Meski pandemi Covid-19 belum benar-benar berakhir, karena kasus infeksi masih banyak terjadi di sejumlah daerah di Indonesia, namun Pemerintah sepertinya akan segera menerapkan New Normal.
New Normal merupakan istilah yang digunakan untuk menandai kehidupan normal baru setelah pemberlakuan Pembatasan Sosial Berskala Besar (PSBB) akibat pandemi.
Pada saat PSBB sejumlah aktivitas warga dibatasi, termasuk aktivitas ibadah di masjid atau musala secara berjamaah. Dengan penerapan New Normal artinya aktivitas tersebut bakal kembali bisa dilakukan dengan menerapkan kebiasaan baru yang sesuai dengan protokol kesehatan.

- - -

» **Tugas yang Dikerjakan**:
a - Terjemahkan ke dalam bahasa Inggris kalimat berikut dari teks tentang New Normal: "New Normal merupakan istilah yang digunakan untuk menandai kehidupan normal baru setelah pemberlakuan Pembatasan Sosial Berskala Besar (PSBB) akibat pandemi."
b - Jawablah pertanyaan berikut berdasarkan teks tentang New Normal.
(i) Menurut teks, mengapa pandemi Covid-19 belum benar-benar berakhir?
(ii) Apa kepanjangan PSBB?
(iii) Aktivitas ibadah apa yang disebut dibatasi pada saat PSBB?
c - Berikan lanjutan teks tentang penerapan New Normal di atas, dimulai setelah kalimat terakhirnya.

- - -

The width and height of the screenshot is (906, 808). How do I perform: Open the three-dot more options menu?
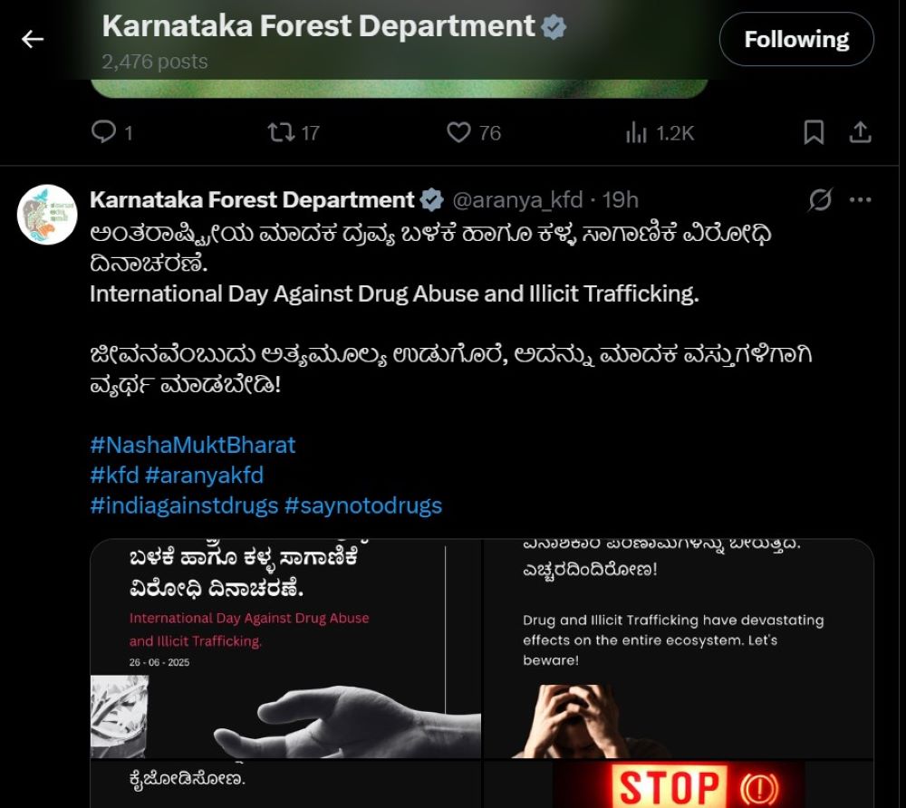(861, 200)
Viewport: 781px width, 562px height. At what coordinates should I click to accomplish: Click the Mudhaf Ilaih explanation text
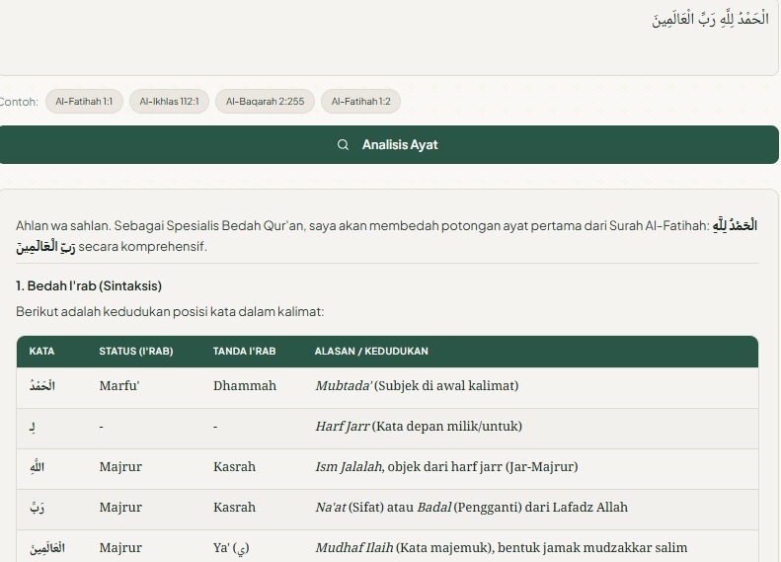[x=501, y=548]
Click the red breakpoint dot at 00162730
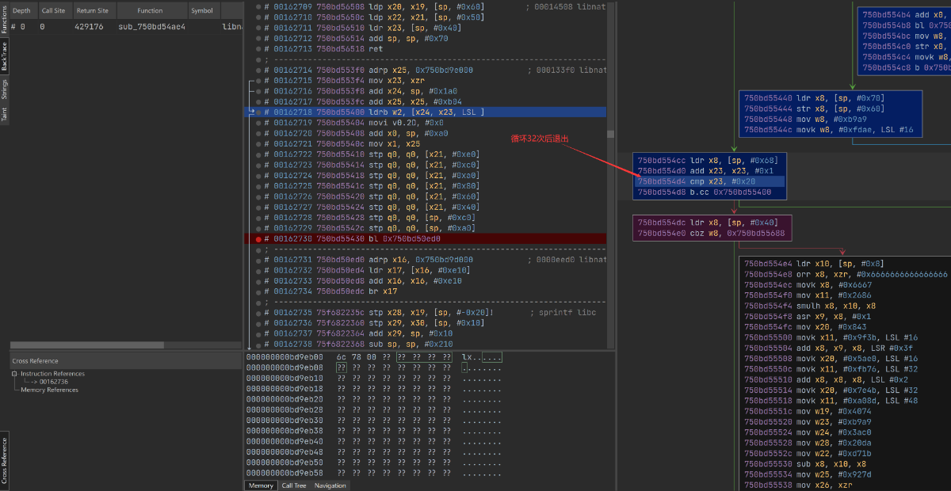Image resolution: width=951 pixels, height=491 pixels. click(x=258, y=238)
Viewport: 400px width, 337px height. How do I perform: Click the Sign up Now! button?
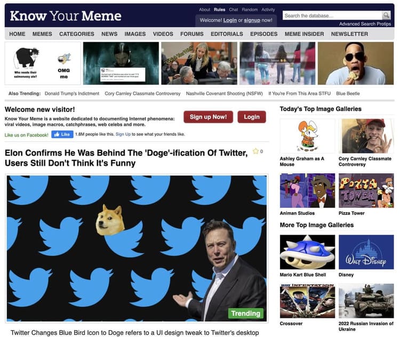[x=208, y=117]
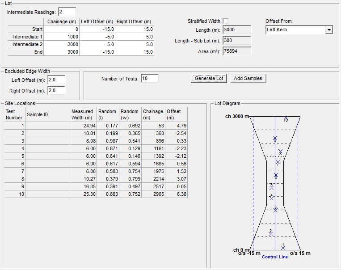The image size is (341, 270).
Task: Click the Add Samples button
Action: 248,78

- - -

» **Jawaban Berurutan**:
a - New Normal is a term used to mark the new normal life after the implementation of Large-Scale Social Restrictions (PSBB) due to the pandemic.

b -
(i) Karena kasus infeksi masih banyak terjadi di sejumlah daerah di Indonesia.
(ii) Pembatasan Sosial Berskala Besar.
(iii) Aktivitas ibadah di masjid atau musala secara berjamaah.

c -
Tentu saja ini penting, mengingat wabah Covid-19 pada kenyataannya belum benar-benar berakhir. Bahkan sejumlah negara yang sudah menerapkan New Normal lebih dulu, seperti Korea Selatan harus mengalami pandemi gelombang kedua. Jangan sampai hal serupa juga terjadi di tempat kita.
Bagaimana praktik New Normal di tempat-tempat ibadah? Pemerintah melalui Kementerian Agama (Kemenag) memberikan panduannya:
Pertama,
kegiatan berjamaah dapat dilakukan apabila tidak ada lagi kasus penularan Covid-19 di wilayah tersebut.
Kedua,
Pengurus tempat ibadah, baik kapasitas kecil seperti masjid lingkungan atau besar seperti masjid agung mengajukan permohonan surat keterangan bahwa kawasan atau lingkungan tempat ibadah aman dari Covid-19.
Ketiga,
Surat keterangan dapat sewaktu-waktu dicabut apabila muncul kasus penularan baru di lingkungan atau kawasan tempat ibadah tersebut, atau ditemukan ketidaktaatan terhadap protokol kesehatan, seperti mengenakan masker, mencuci tangan dengan sabun dan menjaga jarak.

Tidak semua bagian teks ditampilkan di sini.